* Passage to read
Russian bombing destroyed the central railway station of Kostiantynivka, Donetsk Oblast, and damaged several dozen other buildings. One person was killed in a Russian drone strike in Nikopol. Two others were killed by Russian shelling in Tiahynka, Kherson Oblast.

===26 February===
The Ukrainian military announced that it had withdrawn from the village of Lastochkyne, west of Avdiivka. Russia later said it had taken the village and claimed to have pushed back Ukrainian forces by 10 kilometers. Ukraine appeared to have recorded its first loss of an M1A1 Abrams tank in battle. as well as its first loss of a NASAMS system to Russian forces in Zaporizhzhia.

Zelenskyy signed a law revising the conditions for the demobilization of conscripts.

In Russia, the Governor of Belgorod Oblast claimed a Ukrainian drone strike killed three people and wounded another three in the village of Pochaevo.

Denmark dropped its investigation into the 2022 Nordstream pipeline sabotage, citing insufficient grounds to support a criminal case.

Slovak Prime Minister Robert Fico claimed that several NATO and EU members were considering to deploy soldiers to Ukraine. which was denied by NATO secretary general Jens Stoltenberg. French President Emmanuel Macron gave his support for EU funds to be used to buy ammunition for Ukraine outside the bloc, particularly the Czech proposal to buy artillery ammunition from southern Africa and South Korea. Germany announced a new military aid package to Ukraine that included 14,000 155mm shells and four WISENT 1 mine-clearing vehicles.

===27 February===
Ukrainian forces withdrew from the villages of Stepove and Sieverne near Avdiivka. Ukrainian commander Oleksandr Tarnavskyi said that defence lines in the area had "stabilised" along the Tonenke-Orlivka-Berdychi axis.

* Source material
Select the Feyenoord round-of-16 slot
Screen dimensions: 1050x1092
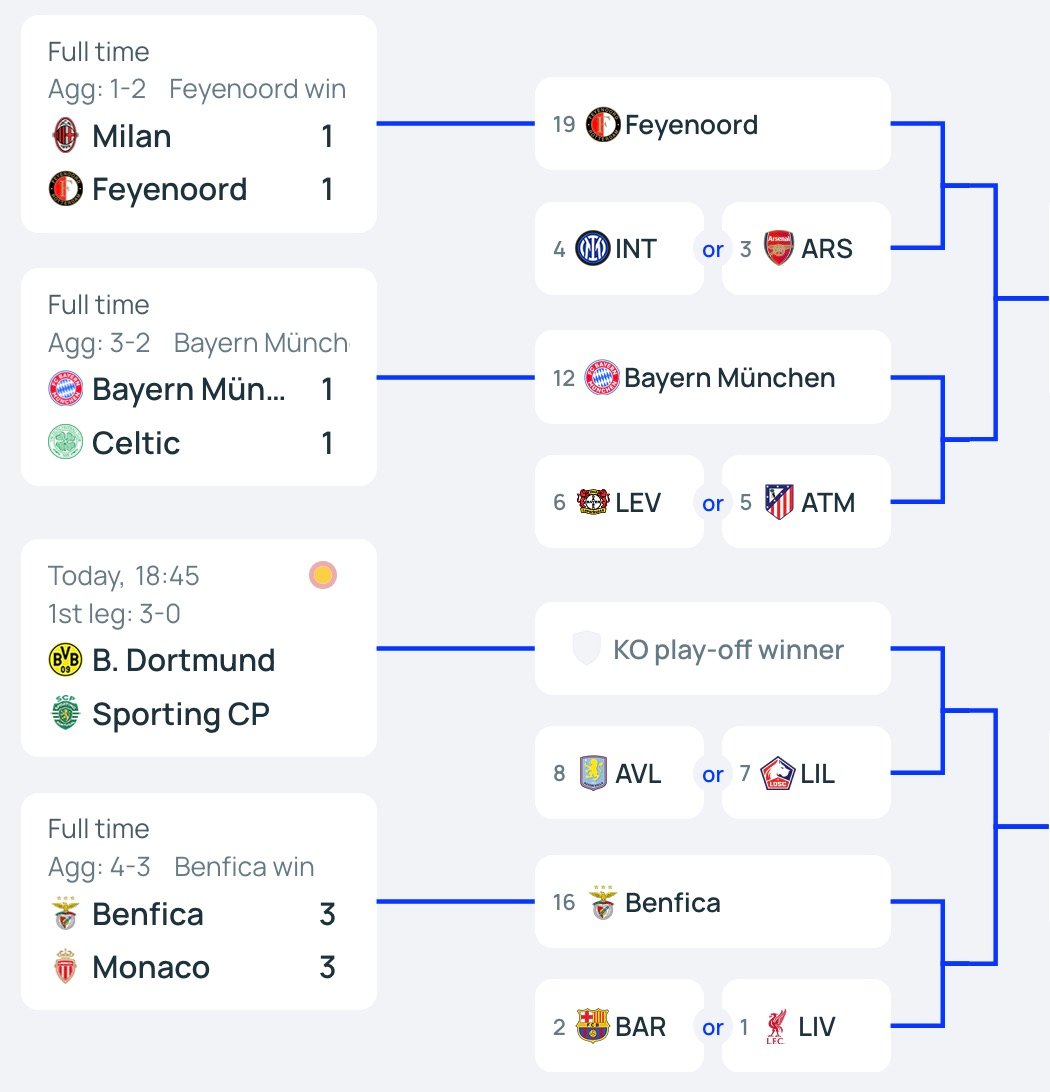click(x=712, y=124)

...

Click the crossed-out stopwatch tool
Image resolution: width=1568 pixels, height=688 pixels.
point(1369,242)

* * *

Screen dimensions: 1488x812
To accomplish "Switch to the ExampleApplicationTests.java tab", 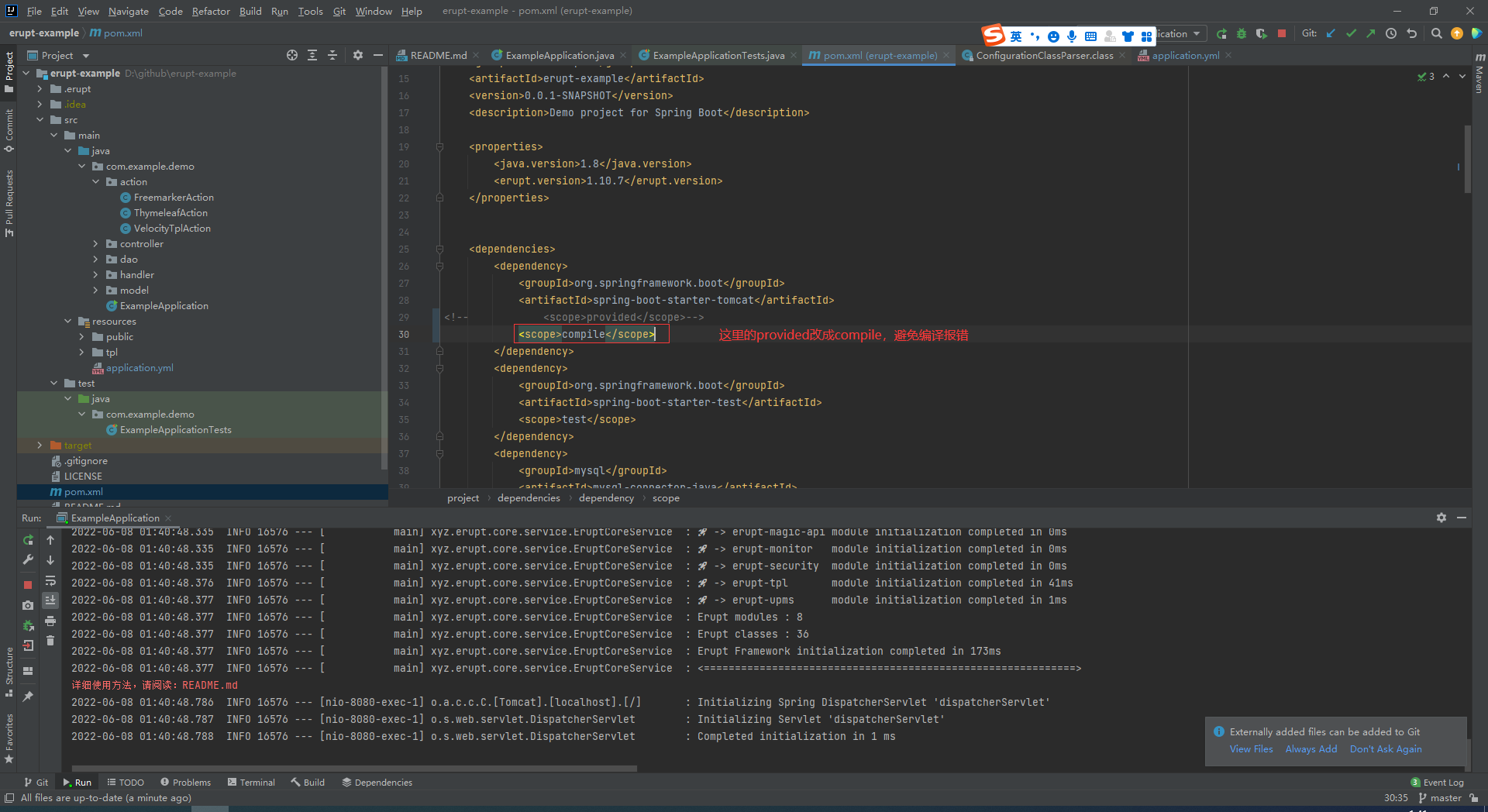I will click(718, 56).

* Exercise goal
Continue the Ukraine war timeline from its last sentence, in the same dated, factual style.

* Result of the task
The Ukrainian Air Force claimed the downing of two Russian Su-34 fighter jets on separate occasions. The Ukrainian military said a Russian Shahed drone overflew Moldovan airspace for "tens of kilometers" on its way to Ukraine, where it was intercepted. Ukrainian partisans claimed to have blown up an office of the United Russia party in Nova Kakhovka.

Two police officers were killed by Russian shelling in Khotin. One person was killed in a separate attack in Kherson Oblast.

The Netherlands said it would contribute over €100 million to a Czech initiative to purchase artillery ammunition for Ukraine.

South Korean defence minister Shin Won-sik claimed that North Korea had sent Russia three million shells to use in Ukraine in exchange for "thousands of containers of food".

A HIMARS strike killed 19 Russian soldiers from the 155th Naval Infantry Brigade including a colonel and 2 other ranking officers. The unit commander was also wounded.

===28 February===

Building of Donetsk National Technical University in Pokrovsk after missile attack on 28 February

The Ukrainian 3rd Assault Brigade claimed that they drove out Russian troops from Krasnohorivka a day after Russian forces entered it, killing or injuring 100 Russian soldiers in the process.

In Kharkiv Oblast, four people, including a child, were killed in separate Russian attacks in Kupiansk and Velykyi Burluk railway station. Two people were killed by shelling in Nikopol and in occupied Zaporizhzhia Oblast.

Belgium announced it would contribute 200 million euros to the Czech initiative to buy artillery ammunition for Ukraine from outside the EU.

===29 February===

The Ukrainian Air Force claimed to have shot down three Russian Su-34 jets, including two near Mariupol and Avdiivka.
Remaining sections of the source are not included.